━━ Dataset extract

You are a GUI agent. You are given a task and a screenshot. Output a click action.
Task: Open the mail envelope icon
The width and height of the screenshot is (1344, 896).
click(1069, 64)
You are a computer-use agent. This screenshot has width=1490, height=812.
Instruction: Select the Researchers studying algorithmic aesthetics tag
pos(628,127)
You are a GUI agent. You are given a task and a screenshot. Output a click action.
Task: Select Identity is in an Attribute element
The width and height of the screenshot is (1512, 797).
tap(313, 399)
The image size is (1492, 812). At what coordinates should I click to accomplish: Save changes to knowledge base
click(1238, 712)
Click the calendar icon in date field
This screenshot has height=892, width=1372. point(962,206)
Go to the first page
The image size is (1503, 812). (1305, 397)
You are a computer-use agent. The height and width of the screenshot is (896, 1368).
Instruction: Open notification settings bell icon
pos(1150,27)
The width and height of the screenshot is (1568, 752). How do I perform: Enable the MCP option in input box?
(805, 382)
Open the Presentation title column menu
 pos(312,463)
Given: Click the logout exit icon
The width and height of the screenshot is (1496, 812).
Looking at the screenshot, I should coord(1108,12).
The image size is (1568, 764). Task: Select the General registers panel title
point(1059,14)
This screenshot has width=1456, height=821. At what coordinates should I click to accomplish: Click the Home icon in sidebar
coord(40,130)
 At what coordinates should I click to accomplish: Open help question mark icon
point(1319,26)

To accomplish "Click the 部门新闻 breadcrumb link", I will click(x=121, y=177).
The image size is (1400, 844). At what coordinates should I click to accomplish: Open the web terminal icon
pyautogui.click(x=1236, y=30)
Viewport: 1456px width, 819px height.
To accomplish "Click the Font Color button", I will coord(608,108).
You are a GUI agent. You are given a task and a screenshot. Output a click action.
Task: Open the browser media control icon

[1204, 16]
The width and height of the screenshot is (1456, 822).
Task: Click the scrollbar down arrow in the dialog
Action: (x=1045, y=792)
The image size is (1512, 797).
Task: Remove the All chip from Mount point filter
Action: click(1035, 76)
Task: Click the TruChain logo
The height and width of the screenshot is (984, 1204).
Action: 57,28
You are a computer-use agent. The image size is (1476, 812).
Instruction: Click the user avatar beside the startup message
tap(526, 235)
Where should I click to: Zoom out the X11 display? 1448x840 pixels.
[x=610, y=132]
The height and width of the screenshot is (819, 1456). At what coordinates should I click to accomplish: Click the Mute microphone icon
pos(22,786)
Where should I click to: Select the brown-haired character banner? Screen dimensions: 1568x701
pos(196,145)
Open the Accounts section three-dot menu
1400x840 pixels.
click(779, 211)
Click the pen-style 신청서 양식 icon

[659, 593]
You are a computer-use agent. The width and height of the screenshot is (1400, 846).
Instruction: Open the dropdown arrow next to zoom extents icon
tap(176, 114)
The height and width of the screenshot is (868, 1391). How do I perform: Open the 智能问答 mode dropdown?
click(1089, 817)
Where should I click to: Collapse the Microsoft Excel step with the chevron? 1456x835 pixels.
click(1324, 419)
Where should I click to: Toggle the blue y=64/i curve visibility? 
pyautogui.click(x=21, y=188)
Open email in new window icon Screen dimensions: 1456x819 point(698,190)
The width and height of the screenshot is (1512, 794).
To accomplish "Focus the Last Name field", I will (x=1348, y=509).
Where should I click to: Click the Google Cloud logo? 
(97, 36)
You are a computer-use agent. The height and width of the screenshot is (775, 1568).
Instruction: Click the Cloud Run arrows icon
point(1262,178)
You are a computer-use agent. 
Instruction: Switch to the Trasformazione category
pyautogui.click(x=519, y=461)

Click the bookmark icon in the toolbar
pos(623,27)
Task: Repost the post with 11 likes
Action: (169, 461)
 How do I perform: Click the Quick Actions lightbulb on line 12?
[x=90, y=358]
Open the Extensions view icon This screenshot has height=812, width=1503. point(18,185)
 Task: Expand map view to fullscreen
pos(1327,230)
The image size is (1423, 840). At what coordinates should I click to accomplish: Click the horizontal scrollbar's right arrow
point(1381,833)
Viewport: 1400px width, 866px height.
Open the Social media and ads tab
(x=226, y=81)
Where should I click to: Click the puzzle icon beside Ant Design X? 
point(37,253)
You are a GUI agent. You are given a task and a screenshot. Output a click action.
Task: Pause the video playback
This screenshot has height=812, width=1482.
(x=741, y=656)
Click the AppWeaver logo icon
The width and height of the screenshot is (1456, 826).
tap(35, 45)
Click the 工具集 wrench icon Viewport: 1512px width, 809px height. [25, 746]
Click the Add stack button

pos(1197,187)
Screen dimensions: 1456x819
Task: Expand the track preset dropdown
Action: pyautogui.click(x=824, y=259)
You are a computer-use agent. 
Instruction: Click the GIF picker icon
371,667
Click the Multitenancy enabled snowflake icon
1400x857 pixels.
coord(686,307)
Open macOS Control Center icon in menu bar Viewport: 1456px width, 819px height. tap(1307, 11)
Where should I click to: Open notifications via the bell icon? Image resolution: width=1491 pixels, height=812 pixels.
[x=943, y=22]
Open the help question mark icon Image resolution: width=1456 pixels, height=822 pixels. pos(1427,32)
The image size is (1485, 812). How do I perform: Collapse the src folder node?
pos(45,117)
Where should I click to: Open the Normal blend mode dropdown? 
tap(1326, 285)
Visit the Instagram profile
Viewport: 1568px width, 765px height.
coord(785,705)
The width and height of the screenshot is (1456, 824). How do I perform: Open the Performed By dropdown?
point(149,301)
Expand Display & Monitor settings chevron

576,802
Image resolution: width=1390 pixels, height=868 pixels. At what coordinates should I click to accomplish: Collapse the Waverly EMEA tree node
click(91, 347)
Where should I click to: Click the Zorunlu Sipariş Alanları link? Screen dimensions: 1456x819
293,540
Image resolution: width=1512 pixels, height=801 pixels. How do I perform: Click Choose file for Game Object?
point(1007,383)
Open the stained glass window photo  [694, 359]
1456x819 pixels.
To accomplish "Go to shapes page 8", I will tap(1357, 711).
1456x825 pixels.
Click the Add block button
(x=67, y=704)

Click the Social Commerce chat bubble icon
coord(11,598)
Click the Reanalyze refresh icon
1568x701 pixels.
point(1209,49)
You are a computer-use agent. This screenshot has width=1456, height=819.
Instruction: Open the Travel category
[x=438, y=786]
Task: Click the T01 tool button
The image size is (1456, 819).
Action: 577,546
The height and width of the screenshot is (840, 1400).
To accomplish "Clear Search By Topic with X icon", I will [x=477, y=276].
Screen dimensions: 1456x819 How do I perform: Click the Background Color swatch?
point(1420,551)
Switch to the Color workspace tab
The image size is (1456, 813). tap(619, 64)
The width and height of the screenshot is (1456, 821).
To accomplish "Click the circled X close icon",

━━━━

What you are asked to do.
Give every entry in the listing above again, exactly as written.

Expected answer.
You are a GUI agent. You are given a task and a screenshot. Output a click action.
Task: Open the mail envelope icon
The width and height of the screenshot is (1344, 896).
click(1069, 64)
You are a computer-use agent. This screenshot has width=1490, height=812.
Instruction: Select the Researchers studying algorithmic aesthetics tag
pos(628,127)
You are a GUI agent. You are given a task and a screenshot. Output a click action.
Task: Select Identity is in an Attribute element
The width and height of the screenshot is (1512, 797).
tap(313, 399)
The image size is (1492, 812). At what coordinates should I click to accomplish: Save changes to knowledge base
click(1238, 712)
Click the calendar icon in date field
This screenshot has height=892, width=1372. point(962,206)
Go to the first page
The image size is (1503, 812). (1305, 397)
You are a computer-use agent. The height and width of the screenshot is (896, 1368).
Instruction: Open notification settings bell icon
pos(1150,27)
The width and height of the screenshot is (1568, 752). How do I perform: Enable the MCP option in input box?
(805, 382)
Open the Presentation title column menu
 pos(312,463)
Given: Click the logout exit icon
The width and height of the screenshot is (1496, 812).
Looking at the screenshot, I should coord(1108,12).
The image size is (1568, 764). Task: Select the General registers panel title
point(1059,14)
This screenshot has width=1456, height=821. At what coordinates should I click to accomplish: Click the Home icon in sidebar
coord(40,130)
 At what coordinates should I click to accomplish: Open help question mark icon
point(1319,26)

To accomplish "Click the 部门新闻 breadcrumb link", I will click(x=121, y=177).
The image size is (1400, 844). At what coordinates should I click to accomplish: Open the web terminal icon
pyautogui.click(x=1236, y=30)
Viewport: 1456px width, 819px height.
To accomplish "Click the Font Color button", I will coord(608,108).
You are a GUI agent. You are given a task and a screenshot. Output a click action.
Task: Open the browser media control icon

[1204, 16]
The width and height of the screenshot is (1456, 822).
Task: Click the scrollbar down arrow in the dialog
Action: (x=1045, y=792)
The image size is (1512, 797).
Task: Remove the All chip from Mount point filter
Action: click(1035, 76)
Task: Click the TruChain logo
The height and width of the screenshot is (984, 1204).
Action: 57,28
You are a computer-use agent. The image size is (1476, 812).
Instruction: Click the user avatar beside the startup message
tap(526, 235)
Where should I click to: Zoom out the X11 display? 1448x840 pixels.
[x=610, y=132]
The height and width of the screenshot is (819, 1456). At what coordinates should I click to accomplish: Click the Mute microphone icon
pos(22,786)
Where should I click to: Select the brown-haired character banner? Screen dimensions: 1568x701
pos(196,145)
Open the Accounts section three-dot menu
1400x840 pixels.
click(779, 211)
Click the pen-style 신청서 양식 icon

[659, 593]
You are a computer-use agent. The width and height of the screenshot is (1400, 846).
Instruction: Open the dropdown arrow next to zoom extents icon
tap(176, 114)
The height and width of the screenshot is (868, 1391). How do I perform: Open the 智能问答 mode dropdown?
click(1089, 817)
Where should I click to: Collapse the Microsoft Excel step with the chevron? 1456x835 pixels.
click(1324, 419)
Where should I click to: Toggle the blue y=64/i curve visibility? 
pyautogui.click(x=21, y=188)
Open email in new window icon Screen dimensions: 1456x819 point(698,190)
The width and height of the screenshot is (1512, 794).
To accomplish "Focus the Last Name field", I will (x=1348, y=509).
Where should I click to: Click the Google Cloud logo? 
(97, 36)
You are a computer-use agent. The height and width of the screenshot is (775, 1568).
Instruction: Click the Cloud Run arrows icon
point(1262,178)
You are a computer-use agent. 
Instruction: Switch to the Trasformazione category
pyautogui.click(x=519, y=461)

Click the bookmark icon in the toolbar
pos(623,27)
Task: Repost the post with 11 likes
Action: (169, 461)
 How do I perform: Click the Quick Actions lightbulb on line 12?
[x=90, y=358]
Open the Extensions view icon This screenshot has height=812, width=1503. point(18,185)
 Task: Expand map view to fullscreen
pos(1327,230)
The image size is (1423, 840). At what coordinates should I click to accomplish: Click the horizontal scrollbar's right arrow
point(1381,833)
Viewport: 1400px width, 866px height.
Open the Social media and ads tab
(x=226, y=81)
Where should I click to: Click the puzzle icon beside Ant Design X? 
point(37,253)
You are a GUI agent. You are given a task and a screenshot. Output a click action.
Task: Pause the video playback
This screenshot has height=812, width=1482.
(x=741, y=656)
Click the AppWeaver logo icon
The width and height of the screenshot is (1456, 826).
tap(35, 45)
Click the 工具集 wrench icon Viewport: 1512px width, 809px height. [25, 746]
Click the Add stack button

pos(1197,187)
Screen dimensions: 1456x819
Task: Expand the track preset dropdown
Action: pyautogui.click(x=824, y=259)
You are a computer-use agent. 
Instruction: Click the GIF picker icon
371,667
Click the Multitenancy enabled snowflake icon
1400x857 pixels.
coord(686,307)
Open macOS Control Center icon in menu bar Viewport: 1456px width, 819px height. tap(1307, 11)
Where should I click to: Open notifications via the bell icon? Image resolution: width=1491 pixels, height=812 pixels.
[x=943, y=22]
Open the help question mark icon Image resolution: width=1456 pixels, height=822 pixels. pos(1427,32)
The image size is (1485, 812). How do I perform: Collapse the src folder node?
pos(45,117)
Where should I click to: Open the Normal blend mode dropdown? 
tap(1326, 285)
Visit the Instagram profile
Viewport: 1568px width, 765px height.
coord(785,705)
The width and height of the screenshot is (1456, 824). How do I perform: Open the Performed By dropdown?
point(149,301)
Expand Display & Monitor settings chevron

576,802
Image resolution: width=1390 pixels, height=868 pixels. At what coordinates should I click to accomplish: Collapse the Waverly EMEA tree node
click(91, 347)
Where should I click to: Click the Zorunlu Sipariş Alanları link? Screen dimensions: 1456x819
293,540
Image resolution: width=1512 pixels, height=801 pixels. How do I perform: Click Choose file for Game Object?
point(1007,383)
Open the stained glass window photo  [694, 359]
1456x819 pixels.
To accomplish "Go to shapes page 8", I will tap(1357, 711).
1456x825 pixels.
Click the Add block button
(x=67, y=704)

Click the Social Commerce chat bubble icon
coord(11,598)
Click the Reanalyze refresh icon
1568x701 pixels.
point(1209,49)
You are a computer-use agent. This screenshot has width=1456, height=819.
Instruction: Open the Travel category
[x=438, y=786]
Task: Click the T01 tool button
The image size is (1456, 819).
Action: 577,546
The height and width of the screenshot is (840, 1400).
To accomplish "Clear Search By Topic with X icon", I will [x=477, y=276].
Screen dimensions: 1456x819 How do I perform: Click the Background Color swatch?
point(1420,551)
Switch to the Color workspace tab
The image size is (1456, 813). tap(619, 64)
The width and height of the screenshot is (1456, 821).
To accomplish "Click the circled X close icon",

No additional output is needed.